Liczące ponad 500 tysięcy miasto rozciąga się na ogromniej przestrzeni, a dworzec autobusowy - jak to zwykle w Iranie - położony jest na obrzeżach. Jedynym zatem rozwiązaniem było skorzystanie z usług jednego z całego mrowia taksówkarzy, którzy nas oblegli. Dwa złote na osobę nie było zbyt dużym wydatkiem, nocleg w naprawdę dobrym hotelu też okazał się niedrogi i po kąpieli i śniadaniu mogliśmy już wyruszyć na zwiedzanie Kerman. A ponieważ do centrum było wciąż daleko, postanowiliśmy pojechać miejskim autobusem. Był on podzielony na dwie strefy - tylną dla kobiet i przednią dla mężczyzn, tak jak i oddzielne dla obu płci był drzwi. Jakiś pan, który przez zagapienie albo roztargnienie znalazł się w damskiej części, natychmiast nurkował pod barierką spotykając się z potępiającymi spojrzeniami innych pasażerów.

Będąc już w centrum na "pierwszy ogień" wybraliśmy kompleks Ganj Ali Koa, ze słynnym bazarem Vakil. Drogowskazem do wejścia była badgira, czyli wieża wiatrołap, służąca do wychwytywania ruchów powietrza, przenoszenia go w dół i schładzania pomieszczeń - taka swoista, dawna irańska klimatyzacja. Dalej rozciągała się ukryta pod dachem plątanina bazarowych uliczek oferujących prawdziwe cuda. W części spożywczej można było doznać zawrotu głowy od aromatu układanych w stosy przypraw, wśród których królował szafran. Z ogromnych kręgów chałwy sprzedawcy odkrawali maleńkie kawałki, dając je do spróbowania. Do tego mnóstwo orzeszków, w tym pistacji, z których upraw, podobnie jak i kminku słynie cała prowincja. Słynie także z tkanych ręcznie dywanów i wyrobów z miedzi. Nasze zdumienie wywołał wyeksponowany na jednym ze straganów talerz z wygrawerowanym wizerunkiem ukrzyżowanego Chrystusa. Rzecz zupełnie niespotykana w tym muzułmańskim kraju.

Bazar w Kerman był dla nas także okazją do spotkania Beludżów - pasterskiej nacji, żyjącej zarówno w Pakistanie jak i Iranie, którą łatwo rozpoznać po bardziej śniadej od Persów karnacji skóry, a jeszcze bardziej po białych, luźnych bluzach i spodniach. Przechadzając się po bazarze poszukiwaliśmy jednak przede wszystkim łaźni, która miała być tam użytkowana. I rzeczywiście - była - pokryta freskami, zdobieniami, pełna przepychu i bogactwa. Tyle, że czynna już tylko jako muzeum. W tym momencie autor przewodnika zebrał pod swoim adresem kilka uwag, ale specjalnie humoru nam to nie popsuło.
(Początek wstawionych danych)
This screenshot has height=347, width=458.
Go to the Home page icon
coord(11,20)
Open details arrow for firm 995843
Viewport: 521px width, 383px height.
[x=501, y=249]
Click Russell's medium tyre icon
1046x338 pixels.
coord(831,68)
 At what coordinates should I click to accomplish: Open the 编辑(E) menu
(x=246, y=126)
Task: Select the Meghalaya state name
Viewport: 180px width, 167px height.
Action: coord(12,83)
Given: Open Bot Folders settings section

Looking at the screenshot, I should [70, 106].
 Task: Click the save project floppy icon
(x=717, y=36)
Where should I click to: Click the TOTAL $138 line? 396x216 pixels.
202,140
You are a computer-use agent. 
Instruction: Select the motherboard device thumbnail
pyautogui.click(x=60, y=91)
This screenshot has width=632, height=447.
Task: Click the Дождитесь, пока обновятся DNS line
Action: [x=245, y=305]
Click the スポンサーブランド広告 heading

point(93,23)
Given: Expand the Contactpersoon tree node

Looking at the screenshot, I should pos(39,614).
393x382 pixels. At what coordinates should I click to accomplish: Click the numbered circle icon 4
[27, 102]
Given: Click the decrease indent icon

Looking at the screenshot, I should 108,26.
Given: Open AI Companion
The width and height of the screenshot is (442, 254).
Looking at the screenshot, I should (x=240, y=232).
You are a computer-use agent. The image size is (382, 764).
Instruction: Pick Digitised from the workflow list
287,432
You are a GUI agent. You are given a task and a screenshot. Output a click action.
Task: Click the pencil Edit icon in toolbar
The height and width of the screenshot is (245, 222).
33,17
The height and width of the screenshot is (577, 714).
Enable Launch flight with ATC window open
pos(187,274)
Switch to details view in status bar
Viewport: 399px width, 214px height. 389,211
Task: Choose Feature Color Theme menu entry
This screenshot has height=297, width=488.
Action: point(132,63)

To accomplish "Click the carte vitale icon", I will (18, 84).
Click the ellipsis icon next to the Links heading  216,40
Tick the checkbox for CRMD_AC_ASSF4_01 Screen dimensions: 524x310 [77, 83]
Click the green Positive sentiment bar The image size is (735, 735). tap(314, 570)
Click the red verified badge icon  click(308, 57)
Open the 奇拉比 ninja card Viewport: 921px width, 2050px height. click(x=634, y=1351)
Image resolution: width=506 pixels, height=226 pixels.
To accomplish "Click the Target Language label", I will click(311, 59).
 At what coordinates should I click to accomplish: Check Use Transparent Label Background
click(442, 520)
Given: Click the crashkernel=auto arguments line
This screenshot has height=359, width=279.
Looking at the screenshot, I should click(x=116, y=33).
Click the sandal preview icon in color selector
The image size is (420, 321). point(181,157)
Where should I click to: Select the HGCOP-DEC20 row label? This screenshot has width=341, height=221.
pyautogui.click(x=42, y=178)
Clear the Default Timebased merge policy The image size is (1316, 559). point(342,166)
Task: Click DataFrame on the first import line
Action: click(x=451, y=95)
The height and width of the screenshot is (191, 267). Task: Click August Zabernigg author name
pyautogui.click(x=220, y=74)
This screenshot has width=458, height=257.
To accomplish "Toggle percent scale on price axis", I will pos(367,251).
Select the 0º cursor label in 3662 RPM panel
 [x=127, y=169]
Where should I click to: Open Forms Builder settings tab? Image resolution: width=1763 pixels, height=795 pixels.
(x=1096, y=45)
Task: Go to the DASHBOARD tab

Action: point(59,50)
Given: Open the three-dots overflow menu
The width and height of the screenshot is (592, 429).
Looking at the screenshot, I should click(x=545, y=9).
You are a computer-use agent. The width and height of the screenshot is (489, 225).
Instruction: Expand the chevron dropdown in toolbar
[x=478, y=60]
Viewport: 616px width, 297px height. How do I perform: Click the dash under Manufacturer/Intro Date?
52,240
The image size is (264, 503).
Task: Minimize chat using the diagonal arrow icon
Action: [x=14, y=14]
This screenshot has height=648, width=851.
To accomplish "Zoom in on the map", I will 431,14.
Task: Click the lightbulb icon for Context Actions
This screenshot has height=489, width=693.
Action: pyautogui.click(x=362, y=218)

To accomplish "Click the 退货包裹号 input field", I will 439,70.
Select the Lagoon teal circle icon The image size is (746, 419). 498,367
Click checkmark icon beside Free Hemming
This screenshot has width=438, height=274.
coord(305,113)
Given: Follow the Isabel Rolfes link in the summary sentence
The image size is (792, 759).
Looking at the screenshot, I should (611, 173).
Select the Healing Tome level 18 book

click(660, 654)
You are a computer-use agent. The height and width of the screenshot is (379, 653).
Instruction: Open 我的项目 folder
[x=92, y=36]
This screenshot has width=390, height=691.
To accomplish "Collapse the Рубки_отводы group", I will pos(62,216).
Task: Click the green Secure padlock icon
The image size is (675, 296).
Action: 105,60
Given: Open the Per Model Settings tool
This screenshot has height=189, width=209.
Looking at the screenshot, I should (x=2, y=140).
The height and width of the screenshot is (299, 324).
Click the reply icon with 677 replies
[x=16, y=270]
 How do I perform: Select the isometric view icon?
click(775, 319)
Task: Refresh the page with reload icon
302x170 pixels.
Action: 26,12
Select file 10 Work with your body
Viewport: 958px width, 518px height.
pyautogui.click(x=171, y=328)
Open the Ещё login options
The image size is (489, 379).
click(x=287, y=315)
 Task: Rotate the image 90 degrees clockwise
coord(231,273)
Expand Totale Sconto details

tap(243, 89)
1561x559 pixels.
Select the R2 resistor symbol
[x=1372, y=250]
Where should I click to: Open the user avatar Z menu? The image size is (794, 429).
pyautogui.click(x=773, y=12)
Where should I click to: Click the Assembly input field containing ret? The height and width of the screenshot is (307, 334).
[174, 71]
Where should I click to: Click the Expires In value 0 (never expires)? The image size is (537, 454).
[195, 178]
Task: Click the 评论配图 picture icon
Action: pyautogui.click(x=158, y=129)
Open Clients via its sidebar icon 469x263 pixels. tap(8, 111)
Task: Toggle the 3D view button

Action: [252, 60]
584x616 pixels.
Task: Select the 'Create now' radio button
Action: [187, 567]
Kolejnym punktem na naszej trasie był liczący kilkaset lat, pięknie zdobiony meczet, a potem oddalona o kilka przystanków autobusem zabytkowa biblioteka z wyraźnym i ściśle egzekwowanym podziałem na część damską i męską. Naszymi przewodnikami byli dwaj studenci, którzy w języku angielskim opowiadali nie tylko o zabytkach Kerman, ale i o swoim życiu i pragnieniu wyjechania do Europy. O Polsce "Lechastanie" dużo wiedzieli, znali nasze filmy, od razu wymienili nazwiska Wajdy i Polańskiego i nie kryli, że marzy im się możliwość picia alkoholu, co w ich kraju jest absolutnie zabronione.

PUSTYNNE KLIMATY

Jeden ze studentów zaoferował nam też swoje przewodnickie usługi w wyciecze do najgorętszego miejsca na Ziemi, czyli na oddaloną o ponad 100 kilometrów od Kerman pustynię Kaluts z wyjątkowymi, wyrzeźbionymi przez wiatr formacjami z piaskowca. Kierowcą miał być jego ojciec, taksówkarz. Zgodziliśmy się pod warunkiem, że dojedziemy tam najpóźniej na zachód słońca. I rzeczywiście, nasz kierowca robił wszystko, by spełnić ten warunek, dlatego gnał jak szalony przecinając wstęgę ogromnych gór z pasją niespełnionego rajdowca i za nic mając wszystkie ograniczenia prędkości. Zatrzymał się tylko na nasze wyraźne żądanie przy leżącej z boku drogi osadzie Shafi Abad, w której wysuszone palmy i biedne domostwa z suszonej na słońcu gliny sąsiadowały ze starym, otoczonym murami i basztami karawanserajem - miejscem schronienia dla karawan.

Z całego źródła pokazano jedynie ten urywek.